▸ **Предложенный текст**

┌────────

Странствие в поисках точных слов
Наука и вера в трудах аль-Газали
После американских событий 11
сентября средства массовой информации всего
мира взахлеб говорят о войне цивилизаций.
Случайный журналист, заснявший на камеру
ликующих палестинцев в Иерусалиме, окончательно
отретушировал образ врага. Только ленивый не
обсуждает нынче тему очередного крестового
похода, противостояния христианства и ислама.
Такое впечатление, что турки снова стоят под
стенами Вены и угрожают Риму. Но всякому
здравомыслящему человеку должно быть стыдно за
штампы типа “противостояние цивилизации и
варварства”. Это кто же варвары? Мусульмане,
создавшие одну из самых ярких культур в истории
человечества?
В ситуации, когда наступает агрессивное
невежество, никакие доводы не помогут.
Единственное спасение – увидеть оклеветанных
лицом к лицу, поразмыслить над их судьбами и,
наконец, понять и принять тех, без кого
невозможно было бы само существование западной
цивилизации.
В современном мире, где с каждым годом
возрастает значение споров о цивилизации,
религии и культуре, интерпретация истории
становится политическим оружием. Мы все реже
вспоминаем великих мужей прошлого, чтоб стать
ближе к истине или, украсив свою речь эффектной
цитатой, поразить собеседников разносторонним
образованием. Мы все чаще обращаемся к ним, чтоб
решительнее действовать на поле боя – вне
зависимости от того, принимает ли сражение вид
газетной перепалки или приграничной
перестрелки. Удивительно, но подобная ситуация
идеально подходит под исламскую концепцию
джихада (борьбы с неверием и заблуждением). Так
или иначе, либеральная куртуазность и терпимость
отступают под давлением предубеждений и
принципов. Наверное, нарастающая унификация,
беспрерывные атаки стереотипов СМИ, всеобщая
власть денег заставляют ощетиниться любой образ
жизни, чьи ценности не сводятся к ценникам
супермаркета. Но в том-то и секрет, что великие
культуры побеждали и утверждались не тогда,
когда они отчаянно защищали свои фундаменты и
устои, а тогда, когда открывались диалогу,
принимали и переживали не одно лишь собственное
религиозное и племенное наследие, но и великие
достижения иных традиций и языков. Собственно
сам синтез своего и чужого и становился
обоснованием последующей истории, ее движущей
силой. “Люди существуют, отвечая на вызовы, –
заметил, перефразируя Арнольда Тойнби,
современный русский ученый Дмитрий Блаженов. –
Если исчезнет их давление, человечество окажется
разорвано бессмыслицей пустого, ничем не
заполненного времени”.

└────────

▸ **Задания**
1) Ответьте на вопросы по статье об аль-Газали:
(a) Кого в Иерусалиме заснял на камеру случайный журналист?
(b) Как в статье поясняется исламская концепция джихада?
(c) Чьи слова перефразировал Дмитрий Блаженов?
2) Пожалуйста, продолжите статью об аль-Газали с места, где она заканчивается.

▸ **Исходные данные**
┌────────

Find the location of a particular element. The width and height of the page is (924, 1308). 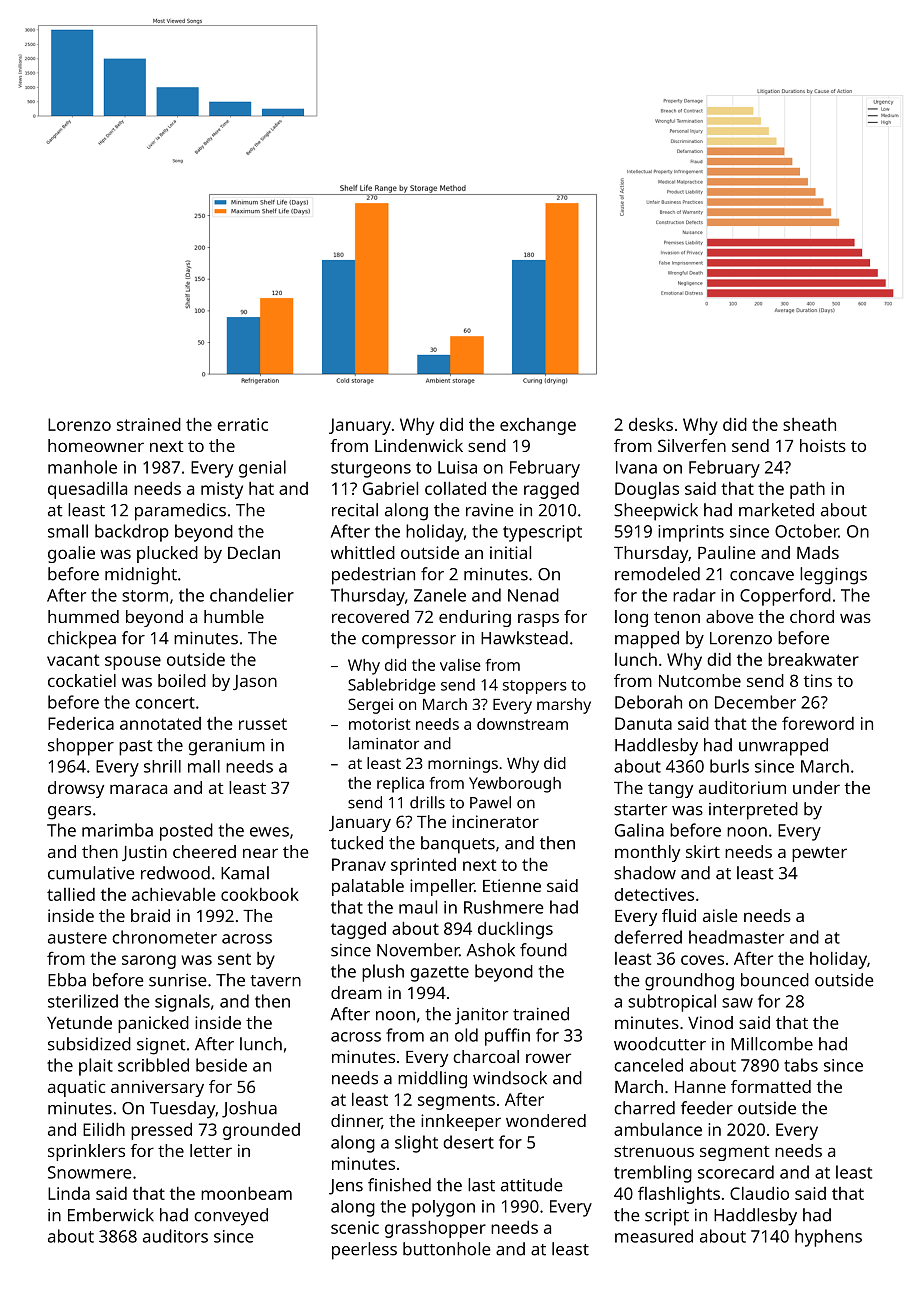

boiled is located at coordinates (182, 680).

└────────

▸ **Ответы к заданиям**
1)
(a) Ликующих палестинцев.
(b) Как борьбу с неверием и заблуждением.
(c) Слова Арнольда Тойнби.

2)
* * *
Наивысший расцвет мусульманской культуры
приходится на IX–XIII века, когда на огромных
пространствах от Северной Индии до Южной
Испании, подчинившихся юному игу Аллаха, шел
праздник чарующей и нежной жизни, рождавшей одно
за другим сокровища мысли и искусства
магометанского Востока. Нам трудно представить
себе, но, когда Западная Европа полностью была
поглощена крестовыми походами, для заклятых
врагов крестоносцев – мусульман, создавших свой
халифат силой оружия, «внешний» джихад уже
уступил место «внутреннему», борьба с иноверцами
на поле брани – борьбе за личное нравственное
совершенствование. Поэтому постоянные
кровопролитные войны, которые шли где-то на
периферии великой арабской империи,
интересовали людей гораздо меньше, нежели
философские споры, богословские диспуты и
поэтические турниры, – если надо, конечно, воины
Пророка собирались на битву, но искали они
других, куда менее осязаемых побед. В начале ХХ
века знаменитый историк Адам Мец назвал эпоху
«исламский Ренессанс», но подобное определение
не совсем точно, ибо арабы сумели в ту пору
соединить античную философию и восточную
мистическую поэзию с последовательным и
логически выстроенным единобожием. Здесь
рождалась совершенно новая культура, благодаря
которой, кстати, и европейцы вышли за пределы
средневековья.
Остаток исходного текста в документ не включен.